> _Exercise details_:
The records follow. Give them all back exactly.

(Stored data entries)
----

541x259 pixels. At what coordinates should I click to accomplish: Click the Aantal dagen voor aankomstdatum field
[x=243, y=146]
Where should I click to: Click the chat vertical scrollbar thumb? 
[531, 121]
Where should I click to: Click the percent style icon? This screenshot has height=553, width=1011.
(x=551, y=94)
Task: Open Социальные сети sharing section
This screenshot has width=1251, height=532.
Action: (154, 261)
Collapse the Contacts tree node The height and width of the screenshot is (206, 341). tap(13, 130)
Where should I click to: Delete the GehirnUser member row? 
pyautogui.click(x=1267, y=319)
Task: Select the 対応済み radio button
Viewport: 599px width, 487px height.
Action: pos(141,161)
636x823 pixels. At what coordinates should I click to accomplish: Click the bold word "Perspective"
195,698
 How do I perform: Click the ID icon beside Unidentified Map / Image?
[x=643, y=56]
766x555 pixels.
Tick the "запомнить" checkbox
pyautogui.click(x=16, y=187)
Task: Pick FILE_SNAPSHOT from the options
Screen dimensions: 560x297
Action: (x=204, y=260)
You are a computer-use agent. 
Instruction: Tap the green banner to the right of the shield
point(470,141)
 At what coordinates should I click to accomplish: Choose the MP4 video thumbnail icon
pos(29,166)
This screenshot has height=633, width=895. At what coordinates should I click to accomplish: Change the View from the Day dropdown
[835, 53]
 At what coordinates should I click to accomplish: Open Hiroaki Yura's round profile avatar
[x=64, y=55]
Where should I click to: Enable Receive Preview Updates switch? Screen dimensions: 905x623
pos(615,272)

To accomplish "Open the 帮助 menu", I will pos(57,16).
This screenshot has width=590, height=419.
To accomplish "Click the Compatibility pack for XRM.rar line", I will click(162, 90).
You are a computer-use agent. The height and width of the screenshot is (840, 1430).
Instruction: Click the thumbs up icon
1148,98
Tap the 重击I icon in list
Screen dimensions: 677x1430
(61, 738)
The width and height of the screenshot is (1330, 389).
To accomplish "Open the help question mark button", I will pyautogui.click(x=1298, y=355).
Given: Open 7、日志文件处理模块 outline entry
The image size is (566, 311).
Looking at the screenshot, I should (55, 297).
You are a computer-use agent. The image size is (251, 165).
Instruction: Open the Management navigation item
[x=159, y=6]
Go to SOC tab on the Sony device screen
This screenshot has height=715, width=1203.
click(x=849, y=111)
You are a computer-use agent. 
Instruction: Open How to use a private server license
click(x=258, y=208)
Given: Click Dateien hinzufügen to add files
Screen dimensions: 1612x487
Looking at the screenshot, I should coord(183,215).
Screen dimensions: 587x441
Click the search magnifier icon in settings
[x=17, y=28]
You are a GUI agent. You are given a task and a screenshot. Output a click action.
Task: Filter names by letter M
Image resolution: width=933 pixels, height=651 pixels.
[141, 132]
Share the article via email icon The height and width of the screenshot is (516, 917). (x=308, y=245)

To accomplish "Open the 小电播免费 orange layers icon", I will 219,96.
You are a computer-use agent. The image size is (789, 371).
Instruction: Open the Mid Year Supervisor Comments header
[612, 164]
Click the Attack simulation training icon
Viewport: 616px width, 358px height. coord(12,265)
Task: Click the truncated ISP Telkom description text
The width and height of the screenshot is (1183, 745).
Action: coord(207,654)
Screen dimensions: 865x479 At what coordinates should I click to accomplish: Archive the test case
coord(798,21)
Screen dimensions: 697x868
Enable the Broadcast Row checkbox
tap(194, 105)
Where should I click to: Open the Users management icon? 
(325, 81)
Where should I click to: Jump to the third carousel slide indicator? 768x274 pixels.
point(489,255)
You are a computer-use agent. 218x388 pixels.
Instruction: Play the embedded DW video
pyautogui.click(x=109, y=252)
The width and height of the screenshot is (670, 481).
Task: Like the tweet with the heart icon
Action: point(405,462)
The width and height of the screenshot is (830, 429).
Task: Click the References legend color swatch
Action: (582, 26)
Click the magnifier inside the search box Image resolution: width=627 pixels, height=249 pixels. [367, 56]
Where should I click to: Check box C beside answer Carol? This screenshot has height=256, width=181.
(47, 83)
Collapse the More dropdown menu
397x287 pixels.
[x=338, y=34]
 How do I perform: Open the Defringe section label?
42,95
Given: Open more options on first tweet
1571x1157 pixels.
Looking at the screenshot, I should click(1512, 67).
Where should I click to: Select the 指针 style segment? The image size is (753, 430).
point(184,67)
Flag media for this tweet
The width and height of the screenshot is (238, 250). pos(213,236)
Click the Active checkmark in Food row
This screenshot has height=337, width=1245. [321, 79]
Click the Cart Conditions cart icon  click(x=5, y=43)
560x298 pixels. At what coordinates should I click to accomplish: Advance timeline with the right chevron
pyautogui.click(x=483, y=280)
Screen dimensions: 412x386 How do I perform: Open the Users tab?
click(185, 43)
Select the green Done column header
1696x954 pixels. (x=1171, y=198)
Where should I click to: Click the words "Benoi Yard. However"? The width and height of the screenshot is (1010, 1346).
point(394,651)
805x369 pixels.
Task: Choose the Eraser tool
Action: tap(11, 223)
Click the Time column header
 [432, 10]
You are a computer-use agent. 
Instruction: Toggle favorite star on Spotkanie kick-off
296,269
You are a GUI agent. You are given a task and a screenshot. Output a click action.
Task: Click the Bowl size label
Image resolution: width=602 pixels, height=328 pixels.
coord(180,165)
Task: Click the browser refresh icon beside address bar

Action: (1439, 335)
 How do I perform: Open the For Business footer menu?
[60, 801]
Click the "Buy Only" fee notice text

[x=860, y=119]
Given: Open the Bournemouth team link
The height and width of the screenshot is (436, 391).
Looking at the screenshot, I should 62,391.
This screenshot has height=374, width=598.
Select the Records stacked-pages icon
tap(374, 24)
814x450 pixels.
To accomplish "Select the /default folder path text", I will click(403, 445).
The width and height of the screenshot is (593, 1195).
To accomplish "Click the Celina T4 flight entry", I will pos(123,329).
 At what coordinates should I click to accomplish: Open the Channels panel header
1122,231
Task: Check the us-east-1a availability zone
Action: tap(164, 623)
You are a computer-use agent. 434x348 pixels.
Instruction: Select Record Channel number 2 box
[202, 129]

----

> _Answer to the exercise_:
541x259 pixels. At what coordinates should I click to accomplish: Click the Aantal dagen voor aankomstdatum field
[x=243, y=146]
Where should I click to: Click the chat vertical scrollbar thumb? 
[531, 121]
Where should I click to: Click the percent style icon? This screenshot has height=553, width=1011.
(x=551, y=94)
Task: Open Социальные сети sharing section
This screenshot has width=1251, height=532.
Action: (154, 261)
Collapse the Contacts tree node The height and width of the screenshot is (206, 341). tap(13, 130)
Where should I click to: Delete the GehirnUser member row? 
pyautogui.click(x=1267, y=319)
Task: Select the 対応済み radio button
Viewport: 599px width, 487px height.
Action: pos(141,161)
636x823 pixels. At what coordinates should I click to accomplish: Click the bold word "Perspective"
195,698
 How do I perform: Click the ID icon beside Unidentified Map / Image?
[x=643, y=56]
766x555 pixels.
Tick the "запомнить" checkbox
pyautogui.click(x=16, y=187)
Task: Pick FILE_SNAPSHOT from the options
Screen dimensions: 560x297
Action: (x=204, y=260)
You are a computer-use agent. 
Instruction: Tap the green banner to the right of the shield
point(470,141)
 At what coordinates should I click to accomplish: Choose the MP4 video thumbnail icon
pos(29,166)
This screenshot has height=633, width=895. At what coordinates should I click to accomplish: Change the View from the Day dropdown
[835, 53]
 At what coordinates should I click to accomplish: Open Hiroaki Yura's round profile avatar
[x=64, y=55]
Where should I click to: Enable Receive Preview Updates switch? Screen dimensions: 905x623
pos(615,272)

To accomplish "Open the 帮助 menu", I will pos(57,16).
This screenshot has width=590, height=419.
To accomplish "Click the Compatibility pack for XRM.rar line", I will click(162, 90).
You are a computer-use agent. The height and width of the screenshot is (840, 1430).
Instruction: Click the thumbs up icon
1148,98
Tap the 重击I icon in list
Screen dimensions: 677x1430
(61, 738)
The width and height of the screenshot is (1330, 389).
To accomplish "Open the help question mark button", I will pyautogui.click(x=1298, y=355).
Given: Open 7、日志文件处理模块 outline entry
The image size is (566, 311).
Looking at the screenshot, I should (55, 297).
You are a computer-use agent. The image size is (251, 165).
Instruction: Open the Management navigation item
[x=159, y=6]
Go to SOC tab on the Sony device screen
This screenshot has height=715, width=1203.
click(x=849, y=111)
You are a computer-use agent. 
Instruction: Open How to use a private server license
click(x=258, y=208)
Given: Click Dateien hinzufügen to add files
Screen dimensions: 1612x487
Looking at the screenshot, I should coord(183,215).
Screen dimensions: 587x441
Click the search magnifier icon in settings
[x=17, y=28]
You are a GUI agent. You are given a task and a screenshot. Output a click action.
Task: Filter names by letter M
Image resolution: width=933 pixels, height=651 pixels.
[141, 132]
Share the article via email icon The height and width of the screenshot is (516, 917). (x=308, y=245)

To accomplish "Open the 小电播免费 orange layers icon", I will 219,96.
You are a computer-use agent. The image size is (789, 371).
Instruction: Open the Mid Year Supervisor Comments header
[612, 164]
Click the Attack simulation training icon
Viewport: 616px width, 358px height. coord(12,265)
Task: Click the truncated ISP Telkom description text
The width and height of the screenshot is (1183, 745).
Action: coord(207,654)
Screen dimensions: 865x479 At what coordinates should I click to accomplish: Archive the test case
coord(798,21)
Screen dimensions: 697x868
Enable the Broadcast Row checkbox
tap(194, 105)
Where should I click to: Open the Users management icon? 
(325, 81)
Where should I click to: Jump to the third carousel slide indicator? 768x274 pixels.
point(489,255)
You are a computer-use agent. 218x388 pixels.
Instruction: Play the embedded DW video
pyautogui.click(x=109, y=252)
The width and height of the screenshot is (670, 481).
Task: Like the tweet with the heart icon
Action: point(405,462)
The width and height of the screenshot is (830, 429).
Task: Click the References legend color swatch
Action: (582, 26)
Click the magnifier inside the search box Image resolution: width=627 pixels, height=249 pixels. [367, 56]
Where should I click to: Check box C beside answer Carol? This screenshot has height=256, width=181.
(47, 83)
Collapse the More dropdown menu
397x287 pixels.
[x=338, y=34]
 How do I perform: Open the Defringe section label?
42,95
Given: Open more options on first tweet
1571x1157 pixels.
Looking at the screenshot, I should click(1512, 67).
Where should I click to: Select the 指针 style segment? The image size is (753, 430).
point(184,67)
Flag media for this tweet
The width and height of the screenshot is (238, 250). pos(213,236)
Click the Active checkmark in Food row
This screenshot has height=337, width=1245. [321, 79]
Click the Cart Conditions cart icon  click(x=5, y=43)
560x298 pixels. At what coordinates should I click to accomplish: Advance timeline with the right chevron
pyautogui.click(x=483, y=280)
Screen dimensions: 412x386 How do I perform: Open the Users tab?
click(185, 43)
Select the green Done column header
1696x954 pixels. (x=1171, y=198)
Where should I click to: Click the words "Benoi Yard. However"? The width and height of the screenshot is (1010, 1346).
point(394,651)
805x369 pixels.
Task: Choose the Eraser tool
Action: tap(11, 223)
Click the Time column header
 [432, 10]
You are a computer-use agent. 
Instruction: Toggle favorite star on Spotkanie kick-off
296,269
You are a GUI agent. You are given a task and a screenshot. Output a click action.
Task: Click the Bowl size label
Image resolution: width=602 pixels, height=328 pixels.
coord(180,165)
Task: Click the browser refresh icon beside address bar

Action: (1439, 335)
 How do I perform: Open the For Business footer menu?
[60, 801]
Click the "Buy Only" fee notice text

[x=860, y=119]
Given: Open the Bournemouth team link
The height and width of the screenshot is (436, 391).
Looking at the screenshot, I should 62,391.
This screenshot has height=374, width=598.
Select the Records stacked-pages icon
tap(374, 24)
814x450 pixels.
To accomplish "Select the /default folder path text", I will click(403, 445).
The width and height of the screenshot is (593, 1195).
To accomplish "Click the Celina T4 flight entry", I will pos(123,329).
 At what coordinates should I click to accomplish: Open the Channels panel header
1122,231
Task: Check the us-east-1a availability zone
Action: tap(164, 623)
You are a computer-use agent. 434x348 pixels.
Instruction: Select Record Channel number 2 box
[202, 129]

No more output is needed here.